SpecialFocus

by Timothy Buchanan, Curbell Plastics, Inc.

This article outlines the different kinds of additives used in antimicrobial plastic materials, how they work and the intended functionality.

Microorganism and microbe are blanket terms that refer to bacteria, fungi, viruses, algae, mold and mildew. Many antimicrobial plastics are intended to inhibit the growth of microorganisms that may stain the plastic surface or cause an odor. That is, they are intended to protect the plastic rather than to protect human health. Other antimicrobial formulations are intended to prevent disease caused by the uncontrolled growth of microorganisms on plastic surfaces. The former group of antimicrobial products can be classified as Type 1, low efficacy, and the latter as Type 2, high efficacy.

Antimicrobial functionality is achieved in performance plastics using special additives or surface coatings. Coatings are effective but risk being scraped or wiped off. They typically have a shorter lifespan compared to antimicrobials incorporated into the polymer formulation and their use is primarily limited to textiles. For plastic stock shapes, antimicrobial masterbatches are added to the plastic resin during processing. There are generally two classes of additives: organic and inorganic.

Small organic molecules that are incorporated into a performance plastic will continuously migrate to the surface due to incompatibility with the polymer matrix. This activity forms and replenishes an antimicrobial film on the surface. This film disrupts the reproduction of microorganisms (biostatic effect). The film is highly efficient in interacting with a large number of microbes in a small amount of time. However, the antimicrobial film can be wiped away when the plastic is cleaned. Since the organic molecules leach out of the polymer at a quick rate (which is temperature dependent), the lifespan of the product is limited. Consequently, organic antimicrobials are typically used in disposable items rather than in molded plastic parts.

Organic antimicrobials are cost-effective and efficient. However, the leaching effect limits product longevity and is unacceptable for food contact applications.

Doctors office case goods made with King MediGrade® in dolphin gray. King MediGrade® advanced antimicrobial technology protects against bacterial degradation for the lifetime of the product and will stay cleaner and fresher between cleanings.

Antimicrobial molded plastic parts are typically formulated with inorganic additives. Silver, copper or zinc metal ions can be used to provide the antimicrobial effect. Silver and silver-based compounds are the most common. The metal ions are bound to delivery systems such as doped titanium dioxide (titania), ceramic glass or zeolites. Ions are released from the delivery system (ion exchange), break through the cell wall of the microbe, disrupt respiration and finally attack DNA to prevent cell replication. This inhibition of cell growth is a biostatic effect, which organic and inorganic antimicrobials achieve. However, inorganic antimicrobials such as silver ions also achieve a biocidal effect where existing microbes are killed. Silver ions are best for attacking bacteria; they also have a fungicidal effect.

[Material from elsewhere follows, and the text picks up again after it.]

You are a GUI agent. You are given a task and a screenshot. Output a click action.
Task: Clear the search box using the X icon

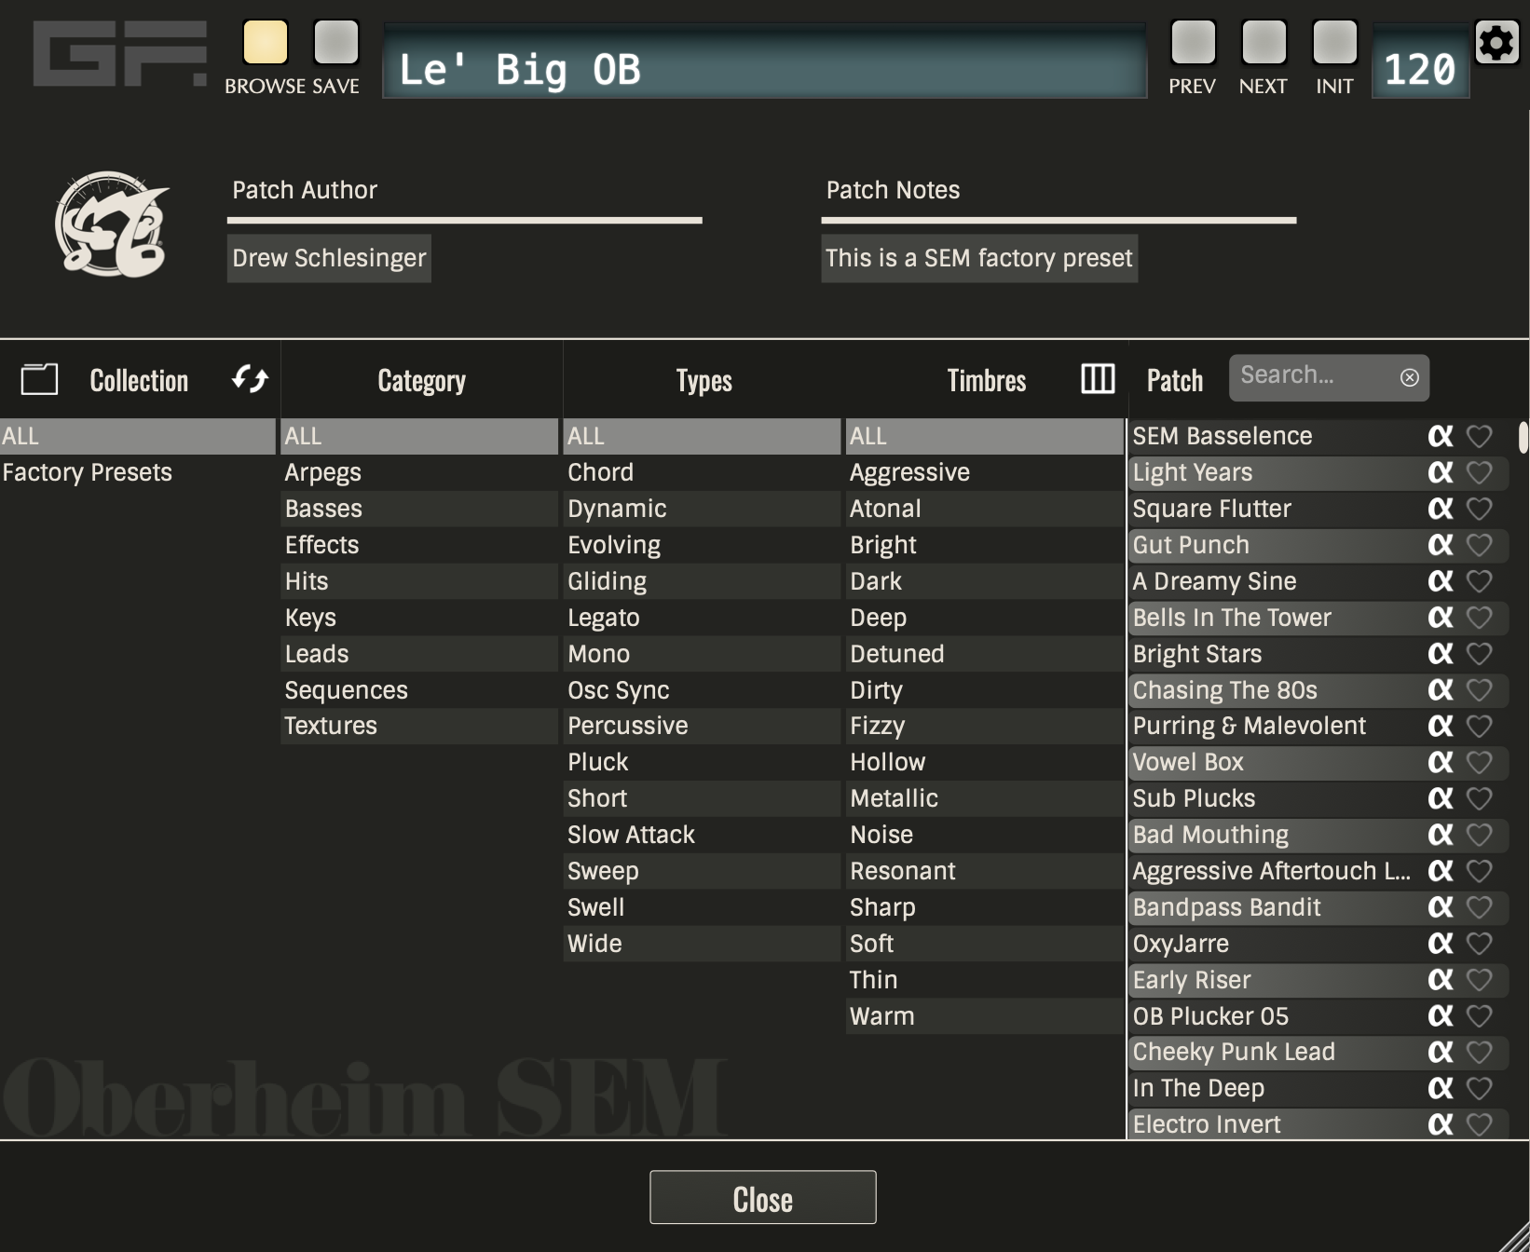(1408, 377)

The release of metal ions can be controlled by the density of ions in the delivery system, or by environmental factors such as moisture in certain systems. The effect of temperature on the antimicrobial release rate is much less significant for inorganic systems compared to organic ones.

Plastics with a greater degree of hydrophobicity (that is, they repel water) resist the colonization of bacteria more effectively. Superhydrophobic surfaces (classified as having a contact angle of 150 degrees or higher with water) may be considered inherently antimicrobial. This is because of the minimized interactions of liquids at the solid surface. There are also only weak interactions with bacteria. Superhydrophobicity is achieved by modifying the surface of polymers like polycarbonate (PC) and polyethylene (PE) by chemical or physicals methods. Starting with an inherently hydrophobic polymer chemistry such as PE or polytetrafluoroethylene (PTFE) makes it easier to achieve superhydrophobicity via common surface treatment methods. These treatments can be used in conjunction with antimicrobial additives.

Antimicrobial thermoplastic materials offer many advantages to medical applications. They can prevent infection, offer long-term chemical resistance so they can stand up to cleaning, plus they can resist steam and autoclave sterilization.